Problem -
Output all of the entries exactly as they are given.
*** Begin section ***
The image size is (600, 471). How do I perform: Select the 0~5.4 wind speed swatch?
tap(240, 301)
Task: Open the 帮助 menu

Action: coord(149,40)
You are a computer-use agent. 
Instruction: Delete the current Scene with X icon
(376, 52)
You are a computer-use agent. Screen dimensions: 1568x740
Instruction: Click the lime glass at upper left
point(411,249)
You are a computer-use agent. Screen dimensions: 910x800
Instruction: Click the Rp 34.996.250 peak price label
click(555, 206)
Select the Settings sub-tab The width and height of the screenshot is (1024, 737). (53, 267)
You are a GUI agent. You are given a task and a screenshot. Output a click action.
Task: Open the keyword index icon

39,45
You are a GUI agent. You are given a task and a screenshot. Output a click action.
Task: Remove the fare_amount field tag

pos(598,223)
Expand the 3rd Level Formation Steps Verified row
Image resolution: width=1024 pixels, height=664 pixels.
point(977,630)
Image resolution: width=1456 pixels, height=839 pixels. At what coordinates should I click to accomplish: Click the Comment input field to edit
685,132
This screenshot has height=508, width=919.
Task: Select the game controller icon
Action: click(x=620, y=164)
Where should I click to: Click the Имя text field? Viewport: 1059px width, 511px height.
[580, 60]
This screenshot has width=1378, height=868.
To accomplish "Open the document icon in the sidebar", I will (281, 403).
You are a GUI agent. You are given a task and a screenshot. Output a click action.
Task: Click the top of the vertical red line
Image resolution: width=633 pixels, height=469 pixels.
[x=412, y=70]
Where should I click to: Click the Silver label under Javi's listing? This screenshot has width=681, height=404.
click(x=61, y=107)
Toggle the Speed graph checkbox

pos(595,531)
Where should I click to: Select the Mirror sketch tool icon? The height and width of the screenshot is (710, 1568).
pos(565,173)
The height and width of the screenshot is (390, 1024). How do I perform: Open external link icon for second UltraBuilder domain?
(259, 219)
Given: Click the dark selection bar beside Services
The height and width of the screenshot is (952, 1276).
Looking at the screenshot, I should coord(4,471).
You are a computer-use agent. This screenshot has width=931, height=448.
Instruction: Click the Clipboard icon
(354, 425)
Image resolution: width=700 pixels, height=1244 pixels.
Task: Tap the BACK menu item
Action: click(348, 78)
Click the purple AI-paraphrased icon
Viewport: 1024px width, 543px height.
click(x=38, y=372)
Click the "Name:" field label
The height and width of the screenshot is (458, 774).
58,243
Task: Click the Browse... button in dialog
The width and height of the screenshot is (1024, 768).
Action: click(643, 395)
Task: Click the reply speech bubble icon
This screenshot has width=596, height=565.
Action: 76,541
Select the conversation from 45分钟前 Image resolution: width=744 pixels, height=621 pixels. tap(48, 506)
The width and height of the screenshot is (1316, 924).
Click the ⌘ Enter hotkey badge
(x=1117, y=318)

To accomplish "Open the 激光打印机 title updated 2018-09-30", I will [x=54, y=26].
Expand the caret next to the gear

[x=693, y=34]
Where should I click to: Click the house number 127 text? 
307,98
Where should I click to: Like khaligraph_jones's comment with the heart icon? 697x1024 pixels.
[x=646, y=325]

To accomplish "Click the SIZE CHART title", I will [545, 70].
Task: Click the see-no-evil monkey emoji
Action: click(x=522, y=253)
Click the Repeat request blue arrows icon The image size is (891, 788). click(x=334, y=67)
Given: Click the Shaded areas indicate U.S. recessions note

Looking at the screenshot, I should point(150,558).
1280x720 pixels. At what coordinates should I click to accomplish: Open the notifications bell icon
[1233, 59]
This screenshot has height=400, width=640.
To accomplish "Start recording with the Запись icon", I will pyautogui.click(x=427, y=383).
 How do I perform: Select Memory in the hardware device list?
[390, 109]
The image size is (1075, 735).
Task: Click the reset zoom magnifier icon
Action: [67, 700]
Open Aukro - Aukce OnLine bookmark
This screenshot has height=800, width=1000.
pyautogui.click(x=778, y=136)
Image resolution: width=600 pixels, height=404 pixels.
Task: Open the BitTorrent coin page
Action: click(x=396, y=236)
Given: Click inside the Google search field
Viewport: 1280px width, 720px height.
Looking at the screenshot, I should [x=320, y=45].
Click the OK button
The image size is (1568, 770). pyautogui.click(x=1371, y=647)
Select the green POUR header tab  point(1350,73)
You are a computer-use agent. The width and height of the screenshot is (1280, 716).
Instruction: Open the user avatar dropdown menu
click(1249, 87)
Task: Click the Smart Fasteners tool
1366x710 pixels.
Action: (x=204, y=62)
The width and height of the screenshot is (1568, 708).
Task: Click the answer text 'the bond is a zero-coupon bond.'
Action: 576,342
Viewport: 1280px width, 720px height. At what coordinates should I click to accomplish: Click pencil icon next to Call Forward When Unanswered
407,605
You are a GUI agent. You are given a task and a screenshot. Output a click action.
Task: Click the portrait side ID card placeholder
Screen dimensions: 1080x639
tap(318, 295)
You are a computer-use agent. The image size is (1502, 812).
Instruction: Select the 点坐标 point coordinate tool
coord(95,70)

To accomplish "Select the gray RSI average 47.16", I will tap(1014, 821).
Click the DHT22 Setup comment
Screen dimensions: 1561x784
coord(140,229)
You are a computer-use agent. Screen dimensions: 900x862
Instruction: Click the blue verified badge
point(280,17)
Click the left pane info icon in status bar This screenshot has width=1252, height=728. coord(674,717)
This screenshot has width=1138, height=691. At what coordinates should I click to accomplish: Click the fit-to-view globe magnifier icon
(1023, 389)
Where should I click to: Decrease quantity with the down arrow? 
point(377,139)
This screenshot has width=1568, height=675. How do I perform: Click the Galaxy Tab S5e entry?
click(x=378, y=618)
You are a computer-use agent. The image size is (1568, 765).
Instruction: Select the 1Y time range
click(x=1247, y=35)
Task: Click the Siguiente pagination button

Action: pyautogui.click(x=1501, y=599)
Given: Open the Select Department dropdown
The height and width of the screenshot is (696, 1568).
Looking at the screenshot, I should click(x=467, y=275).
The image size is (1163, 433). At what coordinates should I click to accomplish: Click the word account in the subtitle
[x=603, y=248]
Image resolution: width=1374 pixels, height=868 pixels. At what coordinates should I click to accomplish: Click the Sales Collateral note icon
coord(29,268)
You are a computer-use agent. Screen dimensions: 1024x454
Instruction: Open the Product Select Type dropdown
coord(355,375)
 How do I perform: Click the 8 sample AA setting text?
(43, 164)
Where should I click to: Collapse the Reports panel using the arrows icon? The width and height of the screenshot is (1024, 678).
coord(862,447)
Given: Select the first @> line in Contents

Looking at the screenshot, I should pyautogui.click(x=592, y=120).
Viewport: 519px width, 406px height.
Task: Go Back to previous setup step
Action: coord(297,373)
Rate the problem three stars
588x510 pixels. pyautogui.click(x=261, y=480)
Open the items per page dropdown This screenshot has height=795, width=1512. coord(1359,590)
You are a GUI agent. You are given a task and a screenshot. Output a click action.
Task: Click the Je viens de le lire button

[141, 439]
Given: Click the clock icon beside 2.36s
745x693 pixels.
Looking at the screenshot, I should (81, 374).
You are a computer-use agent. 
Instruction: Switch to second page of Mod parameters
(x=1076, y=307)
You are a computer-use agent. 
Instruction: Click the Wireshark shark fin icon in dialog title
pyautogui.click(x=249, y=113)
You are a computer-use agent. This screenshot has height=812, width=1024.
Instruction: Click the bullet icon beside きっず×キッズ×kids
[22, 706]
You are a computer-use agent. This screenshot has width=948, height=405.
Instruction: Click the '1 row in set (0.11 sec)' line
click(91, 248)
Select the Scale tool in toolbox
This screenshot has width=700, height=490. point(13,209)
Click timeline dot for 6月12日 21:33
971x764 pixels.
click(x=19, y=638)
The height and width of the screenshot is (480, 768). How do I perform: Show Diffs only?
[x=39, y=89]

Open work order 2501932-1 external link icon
*** End section ***
Written solution -
The image size is (600, 471). How do I perform: Select the 0~5.4 wind speed swatch?
tap(240, 301)
Task: Open the 帮助 menu

Action: coord(149,40)
You are a computer-use agent. 
Instruction: Delete the current Scene with X icon
(376, 52)
You are a computer-use agent. Screen dimensions: 1568x740
Instruction: Click the lime glass at upper left
point(411,249)
You are a computer-use agent. Screen dimensions: 910x800
Instruction: Click the Rp 34.996.250 peak price label
click(555, 206)
Select the Settings sub-tab The width and height of the screenshot is (1024, 737). (53, 267)
You are a GUI agent. You are given a task and a screenshot. Output a click action.
Task: Open the keyword index icon

39,45
You are a GUI agent. You are given a task and a screenshot. Output a click action.
Task: Remove the fare_amount field tag

pos(598,223)
Expand the 3rd Level Formation Steps Verified row
Image resolution: width=1024 pixels, height=664 pixels.
point(977,630)
Image resolution: width=1456 pixels, height=839 pixels. At what coordinates should I click to accomplish: Click the Comment input field to edit
685,132
This screenshot has height=508, width=919.
Task: Select the game controller icon
Action: click(x=620, y=164)
Where should I click to: Click the Имя text field? Viewport: 1059px width, 511px height.
[580, 60]
This screenshot has width=1378, height=868.
To accomplish "Open the document icon in the sidebar", I will (281, 403).
You are a GUI agent. You are given a task and a screenshot. Output a click action.
Task: Click the top of the vertical red line
Image resolution: width=633 pixels, height=469 pixels.
[x=412, y=70]
Where should I click to: Click the Silver label under Javi's listing? This screenshot has width=681, height=404.
click(x=61, y=107)
Toggle the Speed graph checkbox

pos(595,531)
Where should I click to: Select the Mirror sketch tool icon? The height and width of the screenshot is (710, 1568).
pos(565,173)
The height and width of the screenshot is (390, 1024). How do I perform: Open external link icon for second UltraBuilder domain?
(259, 219)
Given: Click the dark selection bar beside Services
The height and width of the screenshot is (952, 1276).
Looking at the screenshot, I should coord(4,471).
You are a computer-use agent. This screenshot has width=931, height=448.
Instruction: Click the Clipboard icon
(354, 425)
Image resolution: width=700 pixels, height=1244 pixels.
Task: Tap the BACK menu item
Action: click(348, 78)
Click the purple AI-paraphrased icon
Viewport: 1024px width, 543px height.
click(x=38, y=372)
Click the "Name:" field label
The height and width of the screenshot is (458, 774).
58,243
Task: Click the Browse... button in dialog
The width and height of the screenshot is (1024, 768).
Action: click(643, 395)
Task: Click the reply speech bubble icon
This screenshot has width=596, height=565.
Action: 76,541
Select the conversation from 45分钟前 Image resolution: width=744 pixels, height=621 pixels. tap(48, 506)
The width and height of the screenshot is (1316, 924).
Click the ⌘ Enter hotkey badge
(x=1117, y=318)

To accomplish "Open the 激光打印机 title updated 2018-09-30", I will [x=54, y=26].
Expand the caret next to the gear

[x=693, y=34]
Where should I click to: Click the house number 127 text? 
307,98
Where should I click to: Like khaligraph_jones's comment with the heart icon? 697x1024 pixels.
[x=646, y=325]

To accomplish "Click the SIZE CHART title", I will [545, 70].
Task: Click the see-no-evil monkey emoji
Action: click(x=522, y=253)
Click the Repeat request blue arrows icon The image size is (891, 788). click(x=334, y=67)
Given: Click the Shaded areas indicate U.S. recessions note

Looking at the screenshot, I should point(150,558).
1280x720 pixels. At what coordinates should I click to accomplish: Open the notifications bell icon
[1233, 59]
This screenshot has height=400, width=640.
To accomplish "Start recording with the Запись icon", I will pyautogui.click(x=427, y=383).
 How do I perform: Select Memory in the hardware device list?
[390, 109]
The image size is (1075, 735).
Task: Click the reset zoom magnifier icon
Action: [67, 700]
Open Aukro - Aukce OnLine bookmark
This screenshot has height=800, width=1000.
pyautogui.click(x=778, y=136)
Image resolution: width=600 pixels, height=404 pixels.
Task: Open the BitTorrent coin page
Action: click(x=396, y=236)
Given: Click inside the Google search field
Viewport: 1280px width, 720px height.
Looking at the screenshot, I should [x=320, y=45].
Click the OK button
The image size is (1568, 770). pyautogui.click(x=1371, y=647)
Select the green POUR header tab  point(1350,73)
You are a computer-use agent. The width and height of the screenshot is (1280, 716).
Instruction: Open the user avatar dropdown menu
click(1249, 87)
Task: Click the Smart Fasteners tool
1366x710 pixels.
Action: (x=204, y=62)
The width and height of the screenshot is (1568, 708).
Task: Click the answer text 'the bond is a zero-coupon bond.'
Action: 576,342
Viewport: 1280px width, 720px height. At what coordinates should I click to accomplish: Click pencil icon next to Call Forward When Unanswered
407,605
You are a GUI agent. You are given a task and a screenshot. Output a click action.
Task: Click the portrait side ID card placeholder
Screen dimensions: 1080x639
tap(318, 295)
You are a computer-use agent. The image size is (1502, 812).
Instruction: Select the 点坐标 point coordinate tool
coord(95,70)

To accomplish "Select the gray RSI average 47.16", I will tap(1014, 821).
Click the DHT22 Setup comment
Screen dimensions: 1561x784
coord(140,229)
You are a computer-use agent. Screen dimensions: 900x862
Instruction: Click the blue verified badge
point(280,17)
Click the left pane info icon in status bar This screenshot has width=1252, height=728. coord(674,717)
This screenshot has width=1138, height=691. At what coordinates should I click to accomplish: Click the fit-to-view globe magnifier icon
(1023, 389)
Where should I click to: Decrease quantity with the down arrow? 
point(377,139)
This screenshot has width=1568, height=675. How do I perform: Click the Galaxy Tab S5e entry?
click(x=378, y=618)
You are a computer-use agent. The image size is (1568, 765).
Instruction: Select the 1Y time range
click(x=1247, y=35)
Task: Click the Siguiente pagination button

Action: pyautogui.click(x=1501, y=599)
Given: Open the Select Department dropdown
The height and width of the screenshot is (696, 1568).
Looking at the screenshot, I should click(x=467, y=275).
The image size is (1163, 433). At what coordinates should I click to accomplish: Click the word account in the subtitle
[x=603, y=248]
Image resolution: width=1374 pixels, height=868 pixels. At what coordinates should I click to accomplish: Click the Sales Collateral note icon
coord(29,268)
You are a computer-use agent. Screen dimensions: 1024x454
Instruction: Open the Product Select Type dropdown
coord(355,375)
 How do I perform: Click the 8 sample AA setting text?
(43, 164)
Where should I click to: Collapse the Reports panel using the arrows icon? The width and height of the screenshot is (1024, 678).
coord(862,447)
Given: Select the first @> line in Contents

Looking at the screenshot, I should pyautogui.click(x=592, y=120).
Viewport: 519px width, 406px height.
Task: Go Back to previous setup step
Action: coord(297,373)
Rate the problem three stars
588x510 pixels. pyautogui.click(x=261, y=480)
Open the items per page dropdown This screenshot has height=795, width=1512. coord(1359,590)
You are a GUI agent. You are given a task and a screenshot. Output a click action.
Task: Click the Je viens de le lire button

[141, 439]
Given: Click the clock icon beside 2.36s
745x693 pixels.
Looking at the screenshot, I should (81, 374).
You are a computer-use agent. 
Instruction: Switch to second page of Mod parameters
(x=1076, y=307)
You are a computer-use agent. 
Instruction: Click the Wireshark shark fin icon in dialog title
pyautogui.click(x=249, y=113)
You are a computer-use agent. This screenshot has height=812, width=1024.
Instruction: Click the bullet icon beside きっず×キッズ×kids
[22, 706]
You are a computer-use agent. This screenshot has width=948, height=405.
Instruction: Click the '1 row in set (0.11 sec)' line
click(91, 248)
Select the Scale tool in toolbox
This screenshot has width=700, height=490. point(13,209)
Click timeline dot for 6月12日 21:33
971x764 pixels.
click(x=19, y=638)
The height and width of the screenshot is (480, 768). How do I perform: Show Diffs only?
[x=39, y=89]

Open work order 2501932-1 external link icon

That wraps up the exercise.